From what I can understand the UK's Care in the Community sounds nice in theory and is a response to loneliness in the elder ranks. IMHO some of this is self-made because we refuse to be realistic about what our seasoned years will be like. People don't save enough, people don't take care of their health like they should, people don't get their legal ducks in a row before they slip into ill health or forgetfulness. Many assume their families will take care of them. I'm juggling 4 seniors. That's plenty for me, thanks. I've already told my sons I plan on getting myself into a care community facility before I think I'm "ready". I've been as responsible as I can be. My sons aren't responsible for my happiness. No one is. This is life. No one gets out alive. Few die peacefully in their sleep in a nice, clean bed, with all their mental faculties surrounded by loved ones. Plan for the worst-case scenario and you will have truly prepared. My "comment" has veered off into a rant! But it makes me crazy that people willfully ignore that their lives will eventually end and they do NOTHING to prepare for it. Then they become a challenge to society at large. This is why I often encourage caregivers (especially young ones) on this forum to situate their LOs to a decent facility and go on with their lives without guilt. As to VAuser1's assertion that there's a for-profit industry that surrounds this: yes there is but it's because people themselves have created it and not the other way around.

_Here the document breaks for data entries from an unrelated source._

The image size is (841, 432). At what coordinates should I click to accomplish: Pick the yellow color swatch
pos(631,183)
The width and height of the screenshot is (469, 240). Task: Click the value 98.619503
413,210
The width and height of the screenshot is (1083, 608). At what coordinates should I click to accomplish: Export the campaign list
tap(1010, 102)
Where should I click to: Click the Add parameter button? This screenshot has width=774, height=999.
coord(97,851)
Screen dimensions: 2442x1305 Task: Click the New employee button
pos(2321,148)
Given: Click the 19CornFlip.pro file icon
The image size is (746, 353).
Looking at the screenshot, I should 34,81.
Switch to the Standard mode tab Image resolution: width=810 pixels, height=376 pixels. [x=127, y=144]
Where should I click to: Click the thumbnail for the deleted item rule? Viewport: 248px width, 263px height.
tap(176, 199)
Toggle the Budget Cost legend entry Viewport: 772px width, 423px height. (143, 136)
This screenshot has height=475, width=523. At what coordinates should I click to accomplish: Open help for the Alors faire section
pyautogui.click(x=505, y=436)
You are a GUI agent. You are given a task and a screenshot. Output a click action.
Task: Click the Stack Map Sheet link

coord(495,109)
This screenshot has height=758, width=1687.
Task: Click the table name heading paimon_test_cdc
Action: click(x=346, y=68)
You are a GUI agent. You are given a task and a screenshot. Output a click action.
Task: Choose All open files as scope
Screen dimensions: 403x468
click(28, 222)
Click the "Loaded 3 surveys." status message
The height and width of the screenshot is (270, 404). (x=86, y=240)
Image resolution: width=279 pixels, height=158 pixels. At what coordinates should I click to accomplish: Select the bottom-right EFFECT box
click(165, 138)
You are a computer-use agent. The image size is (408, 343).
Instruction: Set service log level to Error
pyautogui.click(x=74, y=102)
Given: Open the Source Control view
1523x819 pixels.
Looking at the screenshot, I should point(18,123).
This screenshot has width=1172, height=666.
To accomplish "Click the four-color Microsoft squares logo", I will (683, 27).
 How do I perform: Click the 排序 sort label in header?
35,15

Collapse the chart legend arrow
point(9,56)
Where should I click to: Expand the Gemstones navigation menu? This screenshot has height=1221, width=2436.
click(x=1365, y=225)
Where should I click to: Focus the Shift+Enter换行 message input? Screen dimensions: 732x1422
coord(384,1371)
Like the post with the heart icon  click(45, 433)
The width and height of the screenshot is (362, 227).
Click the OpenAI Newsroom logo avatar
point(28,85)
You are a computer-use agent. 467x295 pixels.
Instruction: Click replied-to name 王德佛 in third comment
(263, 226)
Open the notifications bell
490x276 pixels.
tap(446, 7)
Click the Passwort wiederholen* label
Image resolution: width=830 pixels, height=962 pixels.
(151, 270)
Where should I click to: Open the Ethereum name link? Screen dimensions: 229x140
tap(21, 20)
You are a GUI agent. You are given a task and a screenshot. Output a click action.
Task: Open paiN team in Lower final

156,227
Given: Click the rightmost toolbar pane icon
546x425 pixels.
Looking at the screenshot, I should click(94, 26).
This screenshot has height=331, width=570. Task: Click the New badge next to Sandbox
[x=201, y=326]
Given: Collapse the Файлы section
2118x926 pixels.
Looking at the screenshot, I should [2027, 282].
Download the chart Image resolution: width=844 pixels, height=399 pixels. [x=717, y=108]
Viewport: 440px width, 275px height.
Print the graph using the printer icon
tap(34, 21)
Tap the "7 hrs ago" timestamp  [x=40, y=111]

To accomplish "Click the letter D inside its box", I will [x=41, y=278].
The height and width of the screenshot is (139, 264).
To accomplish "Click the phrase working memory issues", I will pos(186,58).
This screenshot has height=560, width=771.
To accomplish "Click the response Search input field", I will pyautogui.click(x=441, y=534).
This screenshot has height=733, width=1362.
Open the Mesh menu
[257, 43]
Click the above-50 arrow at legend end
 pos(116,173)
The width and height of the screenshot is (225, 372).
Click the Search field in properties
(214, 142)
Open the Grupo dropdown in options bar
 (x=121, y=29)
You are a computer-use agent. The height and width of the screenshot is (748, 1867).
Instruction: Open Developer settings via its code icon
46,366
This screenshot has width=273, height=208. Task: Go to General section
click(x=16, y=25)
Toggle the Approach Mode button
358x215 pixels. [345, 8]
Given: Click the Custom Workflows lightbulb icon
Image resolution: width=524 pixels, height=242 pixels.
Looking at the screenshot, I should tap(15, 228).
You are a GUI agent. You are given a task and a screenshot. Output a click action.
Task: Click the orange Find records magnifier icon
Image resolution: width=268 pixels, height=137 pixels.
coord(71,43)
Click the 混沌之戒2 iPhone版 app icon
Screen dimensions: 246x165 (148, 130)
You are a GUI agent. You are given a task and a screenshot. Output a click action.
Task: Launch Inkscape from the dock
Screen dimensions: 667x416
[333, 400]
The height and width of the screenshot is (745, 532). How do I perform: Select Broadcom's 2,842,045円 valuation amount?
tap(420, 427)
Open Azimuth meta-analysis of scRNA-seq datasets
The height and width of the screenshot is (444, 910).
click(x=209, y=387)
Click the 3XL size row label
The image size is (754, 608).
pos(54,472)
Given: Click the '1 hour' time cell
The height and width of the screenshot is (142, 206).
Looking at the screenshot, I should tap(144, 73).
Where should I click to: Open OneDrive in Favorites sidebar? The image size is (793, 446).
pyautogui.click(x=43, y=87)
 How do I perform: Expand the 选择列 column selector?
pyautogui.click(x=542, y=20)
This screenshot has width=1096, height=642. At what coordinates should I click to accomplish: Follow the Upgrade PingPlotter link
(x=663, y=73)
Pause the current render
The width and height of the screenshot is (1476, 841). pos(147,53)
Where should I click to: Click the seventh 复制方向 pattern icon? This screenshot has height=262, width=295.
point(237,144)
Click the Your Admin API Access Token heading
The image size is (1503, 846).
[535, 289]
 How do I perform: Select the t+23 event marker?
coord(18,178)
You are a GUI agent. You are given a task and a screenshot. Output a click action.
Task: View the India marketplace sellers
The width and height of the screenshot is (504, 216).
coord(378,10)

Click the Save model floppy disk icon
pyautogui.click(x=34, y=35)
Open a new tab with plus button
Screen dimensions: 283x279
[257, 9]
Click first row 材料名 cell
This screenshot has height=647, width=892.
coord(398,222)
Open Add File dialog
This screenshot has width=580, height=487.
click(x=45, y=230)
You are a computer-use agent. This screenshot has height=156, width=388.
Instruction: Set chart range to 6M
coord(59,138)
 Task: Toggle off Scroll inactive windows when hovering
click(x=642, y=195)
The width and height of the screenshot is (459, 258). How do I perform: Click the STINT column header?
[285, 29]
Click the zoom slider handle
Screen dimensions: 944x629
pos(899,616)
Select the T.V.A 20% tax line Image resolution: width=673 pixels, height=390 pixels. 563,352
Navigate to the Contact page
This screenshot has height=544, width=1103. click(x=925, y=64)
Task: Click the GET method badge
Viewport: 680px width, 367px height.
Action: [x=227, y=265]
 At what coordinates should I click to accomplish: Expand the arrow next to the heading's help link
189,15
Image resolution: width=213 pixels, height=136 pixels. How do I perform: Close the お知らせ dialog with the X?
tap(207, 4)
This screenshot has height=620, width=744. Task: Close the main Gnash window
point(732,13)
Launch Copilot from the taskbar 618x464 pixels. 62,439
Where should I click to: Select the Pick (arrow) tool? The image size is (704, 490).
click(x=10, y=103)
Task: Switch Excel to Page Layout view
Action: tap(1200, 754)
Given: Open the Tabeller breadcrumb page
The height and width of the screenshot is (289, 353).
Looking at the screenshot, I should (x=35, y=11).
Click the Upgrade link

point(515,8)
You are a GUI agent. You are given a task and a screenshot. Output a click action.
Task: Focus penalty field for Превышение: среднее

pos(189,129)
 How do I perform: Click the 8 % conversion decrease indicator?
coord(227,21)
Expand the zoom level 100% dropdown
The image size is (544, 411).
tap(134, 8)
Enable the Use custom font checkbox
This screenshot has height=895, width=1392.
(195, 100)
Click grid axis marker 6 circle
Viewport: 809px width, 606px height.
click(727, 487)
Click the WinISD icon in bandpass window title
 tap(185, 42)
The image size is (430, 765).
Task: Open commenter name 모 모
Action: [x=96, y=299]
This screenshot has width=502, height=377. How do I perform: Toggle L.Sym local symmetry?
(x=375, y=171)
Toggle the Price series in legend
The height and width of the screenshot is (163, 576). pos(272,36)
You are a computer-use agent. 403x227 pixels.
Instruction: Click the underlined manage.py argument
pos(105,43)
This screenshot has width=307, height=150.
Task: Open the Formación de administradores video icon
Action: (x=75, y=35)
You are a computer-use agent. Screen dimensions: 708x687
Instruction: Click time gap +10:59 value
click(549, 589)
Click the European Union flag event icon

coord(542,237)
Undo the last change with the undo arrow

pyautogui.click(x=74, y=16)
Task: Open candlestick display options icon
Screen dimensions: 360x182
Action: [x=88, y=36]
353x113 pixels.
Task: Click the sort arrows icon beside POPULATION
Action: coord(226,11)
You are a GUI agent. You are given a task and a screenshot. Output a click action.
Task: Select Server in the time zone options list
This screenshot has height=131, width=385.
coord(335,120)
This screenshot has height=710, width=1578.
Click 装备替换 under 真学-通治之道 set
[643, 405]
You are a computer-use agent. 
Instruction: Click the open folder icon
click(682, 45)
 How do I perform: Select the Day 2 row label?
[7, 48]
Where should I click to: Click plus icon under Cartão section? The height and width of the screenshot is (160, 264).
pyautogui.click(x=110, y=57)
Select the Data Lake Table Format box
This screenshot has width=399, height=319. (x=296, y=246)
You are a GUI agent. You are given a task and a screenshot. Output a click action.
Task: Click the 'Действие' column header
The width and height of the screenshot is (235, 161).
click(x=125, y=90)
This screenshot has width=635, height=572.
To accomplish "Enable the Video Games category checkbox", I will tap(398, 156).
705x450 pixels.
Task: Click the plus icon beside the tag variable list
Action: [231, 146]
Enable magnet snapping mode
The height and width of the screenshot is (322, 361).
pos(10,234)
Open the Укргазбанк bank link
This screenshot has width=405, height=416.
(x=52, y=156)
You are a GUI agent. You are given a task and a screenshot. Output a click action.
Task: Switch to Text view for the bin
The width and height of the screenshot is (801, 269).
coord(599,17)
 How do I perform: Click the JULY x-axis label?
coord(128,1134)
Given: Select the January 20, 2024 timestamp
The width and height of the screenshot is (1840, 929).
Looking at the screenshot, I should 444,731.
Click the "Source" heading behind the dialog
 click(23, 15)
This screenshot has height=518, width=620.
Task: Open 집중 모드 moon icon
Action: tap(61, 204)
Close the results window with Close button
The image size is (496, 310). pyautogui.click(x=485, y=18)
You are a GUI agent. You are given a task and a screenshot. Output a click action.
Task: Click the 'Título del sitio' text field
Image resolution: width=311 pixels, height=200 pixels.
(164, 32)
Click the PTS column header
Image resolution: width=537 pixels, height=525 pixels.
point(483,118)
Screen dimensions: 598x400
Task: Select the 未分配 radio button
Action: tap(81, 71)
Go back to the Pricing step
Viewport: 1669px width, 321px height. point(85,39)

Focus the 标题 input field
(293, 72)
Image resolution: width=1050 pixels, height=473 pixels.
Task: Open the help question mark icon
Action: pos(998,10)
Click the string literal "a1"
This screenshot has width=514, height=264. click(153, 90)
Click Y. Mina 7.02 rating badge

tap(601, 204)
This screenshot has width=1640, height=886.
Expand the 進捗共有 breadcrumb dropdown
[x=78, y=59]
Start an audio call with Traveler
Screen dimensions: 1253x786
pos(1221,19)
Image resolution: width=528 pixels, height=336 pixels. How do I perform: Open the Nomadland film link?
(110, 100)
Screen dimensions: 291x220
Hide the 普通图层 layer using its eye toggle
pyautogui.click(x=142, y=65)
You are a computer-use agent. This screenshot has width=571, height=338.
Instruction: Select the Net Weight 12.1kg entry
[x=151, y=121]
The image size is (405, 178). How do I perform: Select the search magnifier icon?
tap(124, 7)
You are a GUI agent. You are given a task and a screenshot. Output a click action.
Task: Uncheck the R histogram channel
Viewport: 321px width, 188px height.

Now you see support workers who are ‘paid to be friends’ - take someone on an outing, including coffee at the shopping centre while the ‘worker’ spends time on their phone. It’s actually quite a nice earner for some regional towns. I dealt with a management committee that had stopped letting people leave the group home, in case there was an accident and the management committee were blamed. So much for freedom! For people who are not going to be ‘cured’ of anything (which can include many people with mental illnesses who used to be institutionalised), any option seems to have more downsides than upsides.
If I ever hit retirement age and are showing signs of dementia - I'd opt for Euthanasia rather than being a cash-cow for these inhumane people.